Synthesis, structure, and optical properties of K2.4Ga2.4M1.6Q8 (M = Si, Ge; Q = S, Se) crystals and glasses

Abstract

Four new compounds, K_2.4Ga_2.4M_1.6Q₈ (M = Si, Ge; Q = S, Se), were successfully synthesized via a reactive flux method. All compounds crystallize in the tetragonal system of space group I4/mcm, and belong to the Tl₂Se₂ structure type (Pearson symbol tI16). The isostructural scaffold of the compounds feature [(Ga_0.6/M_0.4)Q_4/2] one-dimensional chains separated by K⁺ ions. The chains are composed of edge-sharing [(Ga_0.6/M_0.4)Q_4/2] tetrahedrons. Powder and glass samples were synthesized from solid state reactions with different annealing processes. The transport properties of crystalline K_2.4Ga_2.4Ge_1.6S₈ and K_2.4Ga_2.4Ge_1.6Se₈ were determined from optical absorption measurements to be wide band gap semiconductors (E_g = 3.5 eV for K_2.4Ga_2.4Ge_1.6S₈ and 2.7 eV for K_2.4Ga_2.4Ge_1.6Se₈).

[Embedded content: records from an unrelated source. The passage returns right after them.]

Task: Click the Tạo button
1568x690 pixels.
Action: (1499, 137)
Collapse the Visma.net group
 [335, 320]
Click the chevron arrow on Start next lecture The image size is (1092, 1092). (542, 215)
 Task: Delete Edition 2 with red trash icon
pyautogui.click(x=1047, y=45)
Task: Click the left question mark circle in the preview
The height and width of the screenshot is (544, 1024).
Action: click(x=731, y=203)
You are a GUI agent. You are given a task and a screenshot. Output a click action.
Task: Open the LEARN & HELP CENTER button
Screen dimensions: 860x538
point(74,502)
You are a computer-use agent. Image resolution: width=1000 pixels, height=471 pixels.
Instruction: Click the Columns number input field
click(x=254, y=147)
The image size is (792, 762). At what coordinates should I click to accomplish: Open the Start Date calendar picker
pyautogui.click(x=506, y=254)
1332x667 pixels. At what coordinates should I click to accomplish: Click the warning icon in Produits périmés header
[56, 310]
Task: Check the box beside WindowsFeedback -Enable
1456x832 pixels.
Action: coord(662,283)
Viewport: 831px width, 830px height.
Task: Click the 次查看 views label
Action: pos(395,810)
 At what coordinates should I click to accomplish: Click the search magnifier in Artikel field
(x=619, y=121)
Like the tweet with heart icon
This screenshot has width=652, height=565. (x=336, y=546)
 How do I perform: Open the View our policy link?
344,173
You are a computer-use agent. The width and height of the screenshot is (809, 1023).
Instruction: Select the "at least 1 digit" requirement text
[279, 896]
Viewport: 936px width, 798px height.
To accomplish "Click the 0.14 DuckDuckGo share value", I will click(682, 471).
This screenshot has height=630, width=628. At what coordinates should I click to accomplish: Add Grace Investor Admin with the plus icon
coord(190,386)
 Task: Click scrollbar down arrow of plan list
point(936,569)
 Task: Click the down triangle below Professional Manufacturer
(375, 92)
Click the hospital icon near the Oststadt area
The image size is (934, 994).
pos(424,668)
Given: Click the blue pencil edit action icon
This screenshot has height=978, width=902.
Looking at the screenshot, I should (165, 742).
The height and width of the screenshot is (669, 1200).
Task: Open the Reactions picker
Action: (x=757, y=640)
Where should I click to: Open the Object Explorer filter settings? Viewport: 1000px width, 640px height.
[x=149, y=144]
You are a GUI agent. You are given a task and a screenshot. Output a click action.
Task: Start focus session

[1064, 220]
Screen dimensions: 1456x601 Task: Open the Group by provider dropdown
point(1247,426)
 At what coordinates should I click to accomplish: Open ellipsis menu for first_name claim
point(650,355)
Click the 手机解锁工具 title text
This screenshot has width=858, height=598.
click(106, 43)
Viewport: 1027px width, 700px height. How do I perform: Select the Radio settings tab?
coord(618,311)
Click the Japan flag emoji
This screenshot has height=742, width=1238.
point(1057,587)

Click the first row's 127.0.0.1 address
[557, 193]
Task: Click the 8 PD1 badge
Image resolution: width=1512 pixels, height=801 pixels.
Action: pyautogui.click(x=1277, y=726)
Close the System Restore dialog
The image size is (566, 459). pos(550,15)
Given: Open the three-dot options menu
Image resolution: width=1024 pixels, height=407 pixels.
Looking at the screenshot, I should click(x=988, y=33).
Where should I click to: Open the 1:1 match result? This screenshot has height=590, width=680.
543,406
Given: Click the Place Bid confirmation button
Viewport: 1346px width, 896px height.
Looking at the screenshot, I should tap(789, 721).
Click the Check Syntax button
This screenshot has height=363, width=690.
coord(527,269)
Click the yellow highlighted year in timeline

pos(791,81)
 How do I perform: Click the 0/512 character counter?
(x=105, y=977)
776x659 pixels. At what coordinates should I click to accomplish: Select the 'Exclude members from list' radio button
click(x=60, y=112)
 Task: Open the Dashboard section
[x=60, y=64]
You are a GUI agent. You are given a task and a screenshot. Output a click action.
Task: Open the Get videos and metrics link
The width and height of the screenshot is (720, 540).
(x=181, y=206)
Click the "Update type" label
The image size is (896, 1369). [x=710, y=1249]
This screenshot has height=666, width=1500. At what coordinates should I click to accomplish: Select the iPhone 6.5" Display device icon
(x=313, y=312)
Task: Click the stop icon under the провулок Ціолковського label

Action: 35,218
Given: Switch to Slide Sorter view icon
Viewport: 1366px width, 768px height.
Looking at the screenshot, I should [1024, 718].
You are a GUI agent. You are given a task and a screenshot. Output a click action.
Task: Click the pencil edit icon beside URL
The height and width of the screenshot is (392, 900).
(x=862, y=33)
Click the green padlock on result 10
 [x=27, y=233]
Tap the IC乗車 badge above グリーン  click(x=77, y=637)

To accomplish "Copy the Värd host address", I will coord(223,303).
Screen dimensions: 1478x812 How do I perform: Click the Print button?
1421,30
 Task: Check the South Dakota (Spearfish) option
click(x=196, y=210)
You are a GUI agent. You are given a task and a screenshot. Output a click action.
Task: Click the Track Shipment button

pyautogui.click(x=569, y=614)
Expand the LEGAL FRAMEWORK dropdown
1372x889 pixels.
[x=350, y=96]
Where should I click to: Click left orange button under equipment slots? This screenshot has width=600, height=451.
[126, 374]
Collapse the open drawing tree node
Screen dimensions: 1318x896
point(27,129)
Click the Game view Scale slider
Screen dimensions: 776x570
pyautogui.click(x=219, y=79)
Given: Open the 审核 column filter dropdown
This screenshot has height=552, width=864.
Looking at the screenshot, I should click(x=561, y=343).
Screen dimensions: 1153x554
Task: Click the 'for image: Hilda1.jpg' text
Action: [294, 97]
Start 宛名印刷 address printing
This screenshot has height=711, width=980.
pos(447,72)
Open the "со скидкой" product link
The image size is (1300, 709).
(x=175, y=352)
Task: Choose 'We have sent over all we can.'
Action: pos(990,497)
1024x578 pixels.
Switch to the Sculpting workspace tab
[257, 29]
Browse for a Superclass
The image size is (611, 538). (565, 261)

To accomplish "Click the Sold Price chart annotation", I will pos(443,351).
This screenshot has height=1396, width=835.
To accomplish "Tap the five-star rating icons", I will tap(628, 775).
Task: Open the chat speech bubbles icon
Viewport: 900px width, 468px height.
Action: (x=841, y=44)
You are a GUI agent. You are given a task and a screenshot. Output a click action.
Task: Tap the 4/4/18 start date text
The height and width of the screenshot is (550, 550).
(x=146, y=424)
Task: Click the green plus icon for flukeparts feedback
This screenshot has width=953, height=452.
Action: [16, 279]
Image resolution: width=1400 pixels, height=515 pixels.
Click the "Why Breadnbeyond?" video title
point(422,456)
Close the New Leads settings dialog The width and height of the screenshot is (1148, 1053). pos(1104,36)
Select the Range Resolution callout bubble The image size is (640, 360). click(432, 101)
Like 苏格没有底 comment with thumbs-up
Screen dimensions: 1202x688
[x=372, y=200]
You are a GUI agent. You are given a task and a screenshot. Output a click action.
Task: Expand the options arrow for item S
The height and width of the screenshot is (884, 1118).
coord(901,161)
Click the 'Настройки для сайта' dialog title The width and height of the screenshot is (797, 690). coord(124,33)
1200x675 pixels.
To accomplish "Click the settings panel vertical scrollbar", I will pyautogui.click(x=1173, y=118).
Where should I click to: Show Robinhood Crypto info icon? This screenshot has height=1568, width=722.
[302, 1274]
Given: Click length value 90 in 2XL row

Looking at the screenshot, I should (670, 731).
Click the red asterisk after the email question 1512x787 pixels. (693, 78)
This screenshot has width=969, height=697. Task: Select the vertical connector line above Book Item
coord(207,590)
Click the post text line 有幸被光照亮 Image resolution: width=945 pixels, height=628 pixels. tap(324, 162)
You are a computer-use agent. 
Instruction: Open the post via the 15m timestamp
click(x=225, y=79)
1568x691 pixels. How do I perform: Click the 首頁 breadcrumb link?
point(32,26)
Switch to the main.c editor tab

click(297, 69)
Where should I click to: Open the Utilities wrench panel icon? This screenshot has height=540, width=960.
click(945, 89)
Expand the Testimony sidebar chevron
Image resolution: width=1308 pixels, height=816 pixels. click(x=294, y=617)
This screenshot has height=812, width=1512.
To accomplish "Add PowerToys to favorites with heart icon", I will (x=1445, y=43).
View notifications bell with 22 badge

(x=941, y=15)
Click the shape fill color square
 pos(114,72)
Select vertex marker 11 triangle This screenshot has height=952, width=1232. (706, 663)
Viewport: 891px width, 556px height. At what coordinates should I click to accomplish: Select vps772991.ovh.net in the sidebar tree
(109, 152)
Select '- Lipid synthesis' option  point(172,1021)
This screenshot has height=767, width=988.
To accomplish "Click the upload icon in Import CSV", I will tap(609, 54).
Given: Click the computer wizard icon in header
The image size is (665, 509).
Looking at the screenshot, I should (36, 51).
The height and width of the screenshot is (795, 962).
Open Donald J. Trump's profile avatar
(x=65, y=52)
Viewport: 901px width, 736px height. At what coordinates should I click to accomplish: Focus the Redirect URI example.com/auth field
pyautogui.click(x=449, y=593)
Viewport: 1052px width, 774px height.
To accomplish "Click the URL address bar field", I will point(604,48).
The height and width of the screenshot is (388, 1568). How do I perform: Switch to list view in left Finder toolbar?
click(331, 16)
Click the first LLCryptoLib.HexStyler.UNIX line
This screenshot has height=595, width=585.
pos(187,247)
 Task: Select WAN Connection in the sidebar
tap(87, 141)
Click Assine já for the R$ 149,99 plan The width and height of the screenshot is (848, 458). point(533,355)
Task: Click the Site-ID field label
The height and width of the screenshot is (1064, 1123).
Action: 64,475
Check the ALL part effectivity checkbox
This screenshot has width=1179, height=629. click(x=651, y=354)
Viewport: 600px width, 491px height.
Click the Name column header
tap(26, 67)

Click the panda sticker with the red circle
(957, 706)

A red shift of the band gap energy in the glass samples was observed. K_2.4Ga_2.4Ge_1.6S₈ glass showed a wide transparent range from 0.6 µm to 10 µm and a high soften-temperature of 533 °C. First-principles calculations fitted well with the optical measurements, indicating that the Ge substitution is beneficial for narrowing the band gap.